On August 23 the museum received a letter from Community Development Director Darlene Mata that repairs needed to be completed by September 3 or the museum would be evicted from the city-owned building.
The final decision would be made by Mata’s boss, interim Hanford City Manager Mike Olmos who visited the museum last week. But the buck stops with the Hanford City Council. According to the City of Hanford’s website their September 3 meeting has been canceled. Their next scheduled meeting will be held on September 17.
The Carnegie Museum has a long-term lease with the city to rent the 115 year-old building in exchange for all maintenance including HVAC, roof and structural repairs.
Patricia Dickerson, museum director, said that the last item on the list of 18 repairs is the wrought iron fence and that a crew of volunteers will be working on it all weekend. The wrought iron fence that surrounds the property has rusted over the years and needs to be power-washed, sanded, and repainted.

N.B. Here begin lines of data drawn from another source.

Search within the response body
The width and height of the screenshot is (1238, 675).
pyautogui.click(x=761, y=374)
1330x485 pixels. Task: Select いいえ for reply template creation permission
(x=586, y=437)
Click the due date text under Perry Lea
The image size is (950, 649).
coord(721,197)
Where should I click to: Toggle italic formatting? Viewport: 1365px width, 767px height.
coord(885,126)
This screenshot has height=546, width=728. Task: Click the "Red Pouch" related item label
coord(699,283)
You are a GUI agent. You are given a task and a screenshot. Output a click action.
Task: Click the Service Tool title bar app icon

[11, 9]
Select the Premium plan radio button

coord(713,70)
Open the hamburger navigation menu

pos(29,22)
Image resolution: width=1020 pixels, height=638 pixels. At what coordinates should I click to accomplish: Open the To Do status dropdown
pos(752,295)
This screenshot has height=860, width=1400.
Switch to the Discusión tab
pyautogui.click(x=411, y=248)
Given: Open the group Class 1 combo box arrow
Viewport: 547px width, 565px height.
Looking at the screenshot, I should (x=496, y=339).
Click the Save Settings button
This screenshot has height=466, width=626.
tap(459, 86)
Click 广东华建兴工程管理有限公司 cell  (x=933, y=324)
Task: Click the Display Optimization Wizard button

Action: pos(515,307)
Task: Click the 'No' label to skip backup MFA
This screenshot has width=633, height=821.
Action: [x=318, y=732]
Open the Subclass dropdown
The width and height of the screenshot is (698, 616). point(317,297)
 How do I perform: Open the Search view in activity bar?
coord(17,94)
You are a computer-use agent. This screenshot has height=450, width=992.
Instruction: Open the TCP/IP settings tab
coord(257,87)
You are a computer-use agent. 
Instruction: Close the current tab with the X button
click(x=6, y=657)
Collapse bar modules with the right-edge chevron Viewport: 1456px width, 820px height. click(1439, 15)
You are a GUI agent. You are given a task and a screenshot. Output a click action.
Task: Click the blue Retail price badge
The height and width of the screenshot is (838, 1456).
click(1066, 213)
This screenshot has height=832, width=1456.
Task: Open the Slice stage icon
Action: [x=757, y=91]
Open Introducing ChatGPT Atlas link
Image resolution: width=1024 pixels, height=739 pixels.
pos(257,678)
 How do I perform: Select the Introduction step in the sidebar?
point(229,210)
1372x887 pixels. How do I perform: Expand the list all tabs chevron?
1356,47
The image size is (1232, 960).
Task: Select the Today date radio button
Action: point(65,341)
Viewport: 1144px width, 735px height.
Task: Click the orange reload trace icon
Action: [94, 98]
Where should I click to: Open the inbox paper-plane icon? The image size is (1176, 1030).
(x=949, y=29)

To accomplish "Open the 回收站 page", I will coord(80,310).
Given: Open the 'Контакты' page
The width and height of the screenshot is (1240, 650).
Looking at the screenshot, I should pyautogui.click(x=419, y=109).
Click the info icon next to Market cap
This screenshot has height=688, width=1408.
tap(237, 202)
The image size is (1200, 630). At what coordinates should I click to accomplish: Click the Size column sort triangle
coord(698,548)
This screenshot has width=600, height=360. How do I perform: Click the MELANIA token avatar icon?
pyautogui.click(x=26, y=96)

“We will be out between now and 9:59am Tuesday morning,” she said.
Dickerson said that the city’s strict time-line has mobilized residents and community groups such as the high school ROTC and AMVETS to complete repairs that normally would have take months given the museum’s small group of volunteers.
Mata will be out at the museum 10am Tuesday morning for a last inspection before determining if the city will evict the museum. It is Dickerson’s and Mata’s understanding that members of the city council will not be involved in the inspection though no explanation was given why.
“I would love the city council to come out and see what we have done,” said Dickerson.
Sylvia Gonzales Scherer, president of the board of directors, has also encouraged city council members to visit the museum. She and Dickerson encourage the public to attend the inspection Tuesday morning.
One item on the list that obviously has not been fixed are the cracks in the building. The museum hired Lane Engineering in April to evaluate cracks in the tower and the company said that the building was stable.
In a city inspection on August 20 Mata noticed additional cracks and put them on the city’s repair list.
Dickerson said it was her understanding that the city has also been in consultation with Lane Engineering. The company has informed the city that fixing cracks in historic brick buildings is a long process and not something to be included in a “punch list.”
Anyone interested in helping the museum this weekend can call Dickerson at 559 482-4255.
“People from everywhere have come out to help–even the Comcast worker,” said Dickerson.